Climate Change Denial - Meanings of The Term

Meanings of The Term

The August 2007 Newsweek cover story "The Truth About Denial" reported that "this well-coordinated, well-funded campaign by contrarian scientists, free-market think tanks, and industry has created a paralyzing fog of doubt around climate change." "As soon as the scientific community began to come together on the science of climate change, the pushback began," according to University of California, San Diego historian Naomi Oreskes. The article went on to say that individual companies and industry associations—representing petroleum, steel, autos and utilities, among others—formed lobbying groups to enlist greenhouse doubters to "reposition global warming as theory rather than fact," and to sow doubt about climate research just as cigarette makers had about smoking research. Newsweek subsequently published a piece by Robert J. Samuelson, who called the article "a vast oversimplification of a messy story" and "fundamentally misleading" because although global warming had already occurred, we "lack the technology" to unwind it, and the best we can hope to do is cut emissions. He argues that "journalists should resist the temptation to portray global warming as a morality tale... in which anyone who questions its gravity or proposed solutions may be ridiculed".

Journalists and newspaper columnists including George Monbiot and Ellen Goodman, among others, have described climate change denial as a form of denialism. Several commentators, including Goodman, have also compared climate change denial with Holocaust denial, though others, such as conservative radio talk show host Dennis Prager, have decried those comparisons as inappropriate and trivializing Holocaust denial. Institute of Economic Affairs member Richard D. North notes that outright denial by climate scientists of the major points of scientific consensus is rare, though scientists are known to dispute certain points. He says, "It is deeply pejorative to call someone a 'climate change denier'. This is because it is a phrase designedly reminiscent of the idea of Holocaust Denial ...". He acknowledges that "there are many varieties of climate change denial", but says that "ome people labeled as 'deniers', aren't." Peter Christoff also emphasizes the distinction between scepticism and denial, he says "Climate change deniers should be distinguished from climate sceptics. Scepticism is essential to good science."

The environmentalist writer and activist George Monbiot stated in his Guardian opinion column that he reserves the term for those who attempt to undermine scientific opinion on climate change due to financial interests.
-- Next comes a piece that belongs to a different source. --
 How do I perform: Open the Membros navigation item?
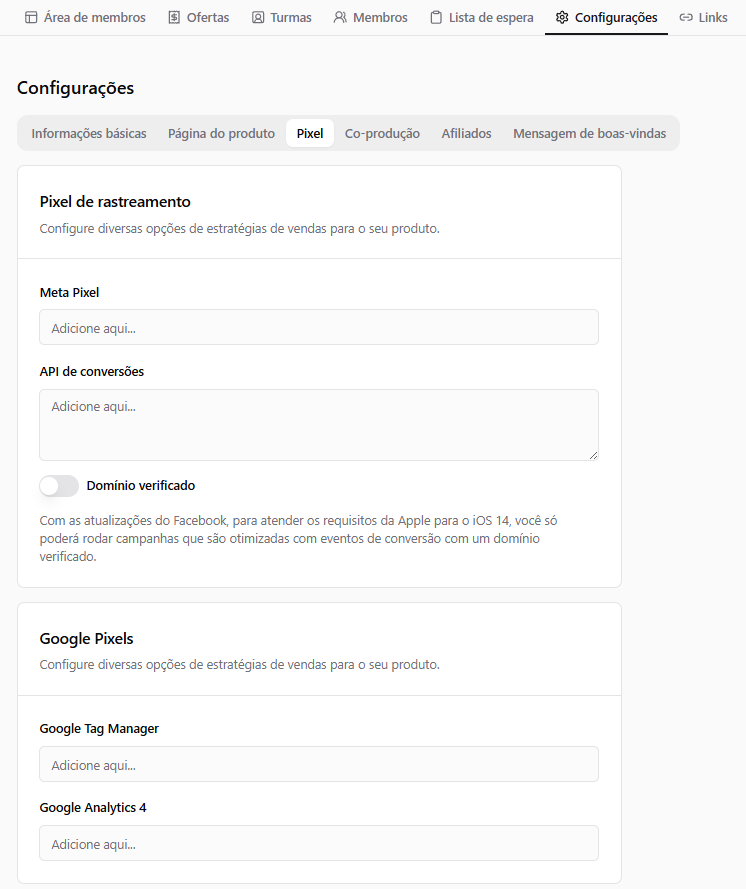click(x=371, y=18)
Monbiot often refers to a "denial industry." However, he and other writers have described others as climate change "deniers," including politicians and writers not claimed to be funded by industry groups.
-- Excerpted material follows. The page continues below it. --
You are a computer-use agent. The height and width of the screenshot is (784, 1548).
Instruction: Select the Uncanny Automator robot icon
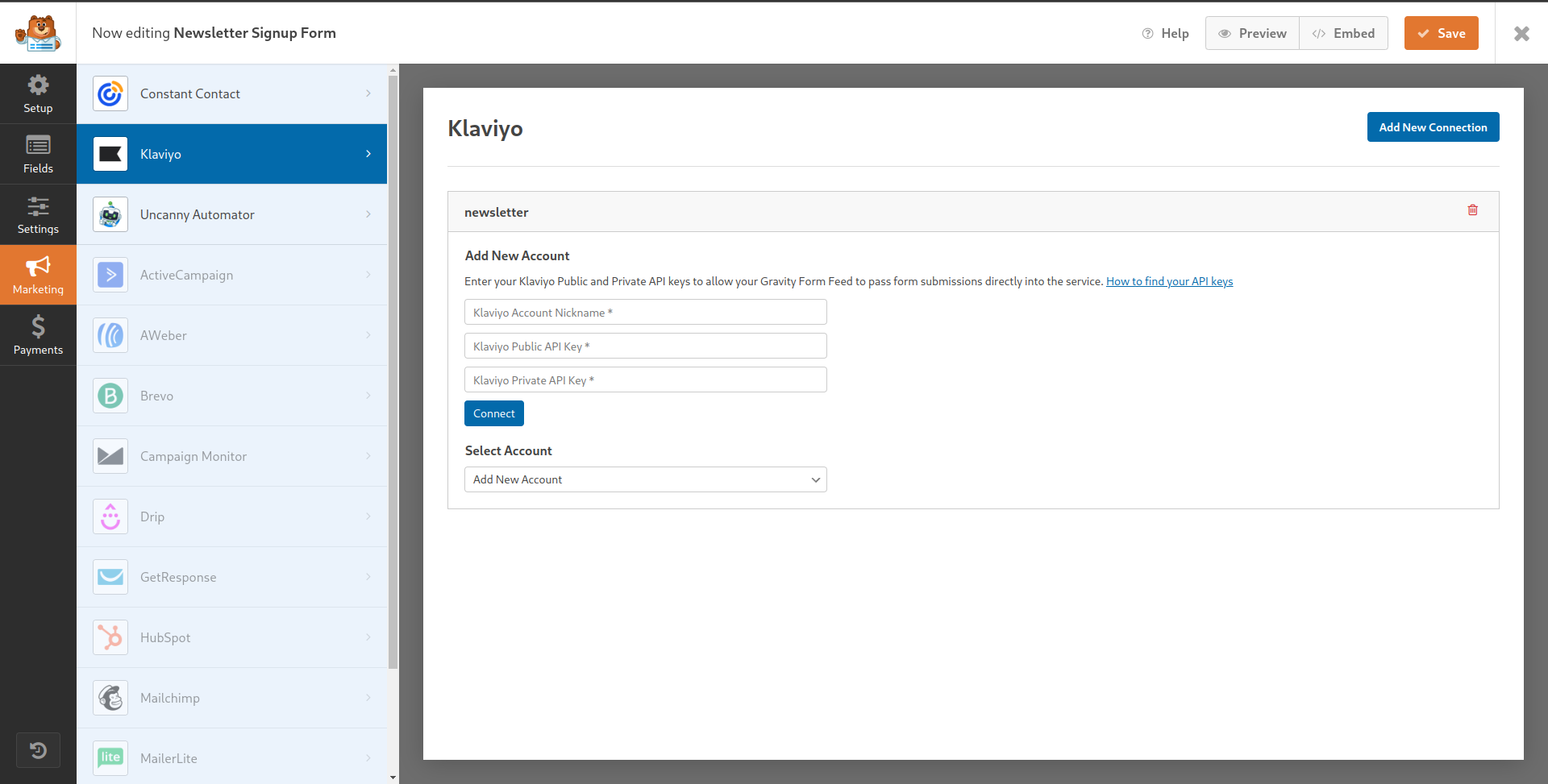click(110, 215)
Mark Hoofnagle defines denialism as the employment of rhetorical arguments to give the appearance of legitimate debate where there is none, an approach that has the ultimate goal of rejecting a proposition on which a scientific consensus exists. In recent years the term has been associated with a series of views challenging the scientific consensus on issues including the health effects of smoking and the relationship between HIV and AIDS, along with climate change.